ML: Did the two of you become friends?
JW: It feels like the friendship with Neil extended beyond the interview; but it really didn’t. We didn’t hang out. I didn’t go to his house; we didn’t go out for dinner. But I remember being out one night for dinner in Toronto and I heard, “Hey Jeff!” and I looked over and there’s Neil, Alex [Lifeson] and Geddy [Lee] and longtime manager Ray Daniels. And they were all waving. It was funny. The people I was sitting with were like, “wow.” But that’s as intimate as it got. I do carry on a relationship with some artists, particularly with Canadians because of proximity. For example, Tom Wilson. When I see Tom it’s a hug and a “How are you?” and a bit of a brotherly love-fest.
ML: What was it like interviewing Keith Richards?
JW: Keith made me feel like I was the only person in the world, for 30 minutes. Same with Mick. Engaging. Open. Eye contact. Forthcoming. All the things you want in a conversation whether it’s with a rock star, your co-workers, your spouse, or your friends. The respect that says: I’m giving you my attention undivided. If Mick Jagger can do it, we can all do it. It’s not always easy because we have so much going on in our lives. It’s a beautiful thing when two people can have the intimacy of real conversation.
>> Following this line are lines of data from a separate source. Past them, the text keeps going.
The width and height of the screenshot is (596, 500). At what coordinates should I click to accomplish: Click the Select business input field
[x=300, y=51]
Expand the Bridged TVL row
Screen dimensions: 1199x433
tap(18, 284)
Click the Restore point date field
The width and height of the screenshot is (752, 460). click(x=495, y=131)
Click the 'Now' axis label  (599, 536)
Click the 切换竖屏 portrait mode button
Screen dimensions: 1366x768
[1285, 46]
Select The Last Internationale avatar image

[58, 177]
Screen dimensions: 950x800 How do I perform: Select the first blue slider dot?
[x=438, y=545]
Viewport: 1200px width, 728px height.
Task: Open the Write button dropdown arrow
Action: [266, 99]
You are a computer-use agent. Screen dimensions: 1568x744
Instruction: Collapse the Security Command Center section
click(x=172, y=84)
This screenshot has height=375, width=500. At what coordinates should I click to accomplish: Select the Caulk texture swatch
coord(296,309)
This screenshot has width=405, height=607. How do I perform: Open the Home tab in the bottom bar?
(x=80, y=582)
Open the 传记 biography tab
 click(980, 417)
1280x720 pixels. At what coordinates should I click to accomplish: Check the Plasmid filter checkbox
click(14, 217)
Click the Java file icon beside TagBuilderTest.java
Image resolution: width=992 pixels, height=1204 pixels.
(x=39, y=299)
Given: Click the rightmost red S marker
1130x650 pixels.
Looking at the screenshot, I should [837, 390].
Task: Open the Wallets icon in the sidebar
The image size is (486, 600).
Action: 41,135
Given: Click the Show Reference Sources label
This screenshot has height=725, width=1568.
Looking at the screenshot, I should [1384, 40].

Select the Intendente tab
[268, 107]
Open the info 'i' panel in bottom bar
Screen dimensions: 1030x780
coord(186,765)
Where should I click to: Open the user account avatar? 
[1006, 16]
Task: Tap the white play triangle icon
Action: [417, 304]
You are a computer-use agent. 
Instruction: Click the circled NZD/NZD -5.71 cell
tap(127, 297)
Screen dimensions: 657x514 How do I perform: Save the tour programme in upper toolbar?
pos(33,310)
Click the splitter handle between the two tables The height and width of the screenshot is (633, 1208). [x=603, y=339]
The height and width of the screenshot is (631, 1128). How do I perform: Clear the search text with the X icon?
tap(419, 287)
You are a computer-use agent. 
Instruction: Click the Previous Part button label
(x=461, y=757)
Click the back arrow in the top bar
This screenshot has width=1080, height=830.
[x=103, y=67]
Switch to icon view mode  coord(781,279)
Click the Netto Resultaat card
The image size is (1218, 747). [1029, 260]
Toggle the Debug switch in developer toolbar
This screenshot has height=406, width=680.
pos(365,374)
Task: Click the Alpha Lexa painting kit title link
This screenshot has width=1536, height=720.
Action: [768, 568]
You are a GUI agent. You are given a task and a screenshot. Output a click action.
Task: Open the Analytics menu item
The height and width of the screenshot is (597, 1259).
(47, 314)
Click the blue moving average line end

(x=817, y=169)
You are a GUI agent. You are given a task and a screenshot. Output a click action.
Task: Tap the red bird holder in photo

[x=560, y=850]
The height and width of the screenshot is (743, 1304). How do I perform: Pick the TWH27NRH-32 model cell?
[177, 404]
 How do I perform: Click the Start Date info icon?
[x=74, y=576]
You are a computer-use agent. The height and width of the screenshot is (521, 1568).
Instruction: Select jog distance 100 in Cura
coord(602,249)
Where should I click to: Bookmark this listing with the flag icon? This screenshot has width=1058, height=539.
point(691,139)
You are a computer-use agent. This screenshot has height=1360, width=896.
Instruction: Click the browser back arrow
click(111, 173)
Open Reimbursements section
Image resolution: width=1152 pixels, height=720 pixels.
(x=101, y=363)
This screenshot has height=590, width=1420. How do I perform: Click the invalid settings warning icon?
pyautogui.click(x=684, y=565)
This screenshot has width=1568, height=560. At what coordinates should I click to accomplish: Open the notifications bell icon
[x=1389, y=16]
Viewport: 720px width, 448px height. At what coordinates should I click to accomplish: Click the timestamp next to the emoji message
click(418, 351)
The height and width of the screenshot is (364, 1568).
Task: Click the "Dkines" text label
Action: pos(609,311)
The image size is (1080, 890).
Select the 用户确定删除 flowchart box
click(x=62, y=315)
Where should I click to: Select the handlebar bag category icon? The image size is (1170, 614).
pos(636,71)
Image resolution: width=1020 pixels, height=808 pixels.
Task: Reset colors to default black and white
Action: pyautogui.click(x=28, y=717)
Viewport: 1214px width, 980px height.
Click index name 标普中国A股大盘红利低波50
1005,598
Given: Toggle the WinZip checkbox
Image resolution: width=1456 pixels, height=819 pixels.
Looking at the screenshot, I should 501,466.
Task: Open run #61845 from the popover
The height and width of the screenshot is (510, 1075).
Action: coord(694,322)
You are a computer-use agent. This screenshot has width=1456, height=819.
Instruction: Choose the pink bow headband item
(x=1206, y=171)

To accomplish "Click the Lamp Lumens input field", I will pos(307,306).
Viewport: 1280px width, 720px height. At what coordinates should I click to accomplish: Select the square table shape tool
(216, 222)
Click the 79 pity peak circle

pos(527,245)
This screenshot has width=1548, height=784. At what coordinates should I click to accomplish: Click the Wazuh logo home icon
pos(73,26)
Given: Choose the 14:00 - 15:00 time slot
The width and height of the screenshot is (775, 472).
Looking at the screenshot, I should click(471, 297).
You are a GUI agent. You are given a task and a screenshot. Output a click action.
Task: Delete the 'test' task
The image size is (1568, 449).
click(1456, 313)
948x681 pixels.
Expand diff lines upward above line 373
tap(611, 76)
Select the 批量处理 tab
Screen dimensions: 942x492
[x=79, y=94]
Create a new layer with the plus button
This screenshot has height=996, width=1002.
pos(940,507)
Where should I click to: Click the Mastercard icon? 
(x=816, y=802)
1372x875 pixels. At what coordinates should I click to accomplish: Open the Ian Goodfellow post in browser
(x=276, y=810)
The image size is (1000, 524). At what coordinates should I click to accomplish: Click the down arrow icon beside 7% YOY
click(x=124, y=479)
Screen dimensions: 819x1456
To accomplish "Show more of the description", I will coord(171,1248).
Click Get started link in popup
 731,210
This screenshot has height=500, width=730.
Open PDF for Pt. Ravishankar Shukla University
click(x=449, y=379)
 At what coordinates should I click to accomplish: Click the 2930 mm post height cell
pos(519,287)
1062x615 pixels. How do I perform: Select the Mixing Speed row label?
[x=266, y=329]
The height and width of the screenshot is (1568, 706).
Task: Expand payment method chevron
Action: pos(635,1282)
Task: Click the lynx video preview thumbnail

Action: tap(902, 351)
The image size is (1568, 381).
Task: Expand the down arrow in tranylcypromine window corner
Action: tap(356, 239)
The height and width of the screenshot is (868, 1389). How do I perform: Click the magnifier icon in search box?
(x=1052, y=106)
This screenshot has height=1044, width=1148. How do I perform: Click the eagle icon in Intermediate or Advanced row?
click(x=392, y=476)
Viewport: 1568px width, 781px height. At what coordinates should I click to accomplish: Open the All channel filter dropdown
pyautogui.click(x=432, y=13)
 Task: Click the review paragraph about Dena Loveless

ML: Are you a Tragically Hip fan?
JW: I was a huge fan of the Hip, from the beginning too… Sometimes when a band gets so massive, I move on to bands that aren’t massive. I want to be more on the discovery. It was getting too big for me. They were still making interesting music right ‘til the end but I was moving onto other things, as we do musically, sometimes. But I can still listen to “Pigeon Camera” or “Nautical Disaster“, the album cuts, and be mesmerized by those songs—the ones that haven’t been beaten to death.
ML: What about that? What about songs that get overplayed?
JW: I never need to hear “Brown Eyed Girl” again. There are so many of those. It’s just too much. Records have 10 songs on them, not two or three. And anyone who bought those records knows all 10.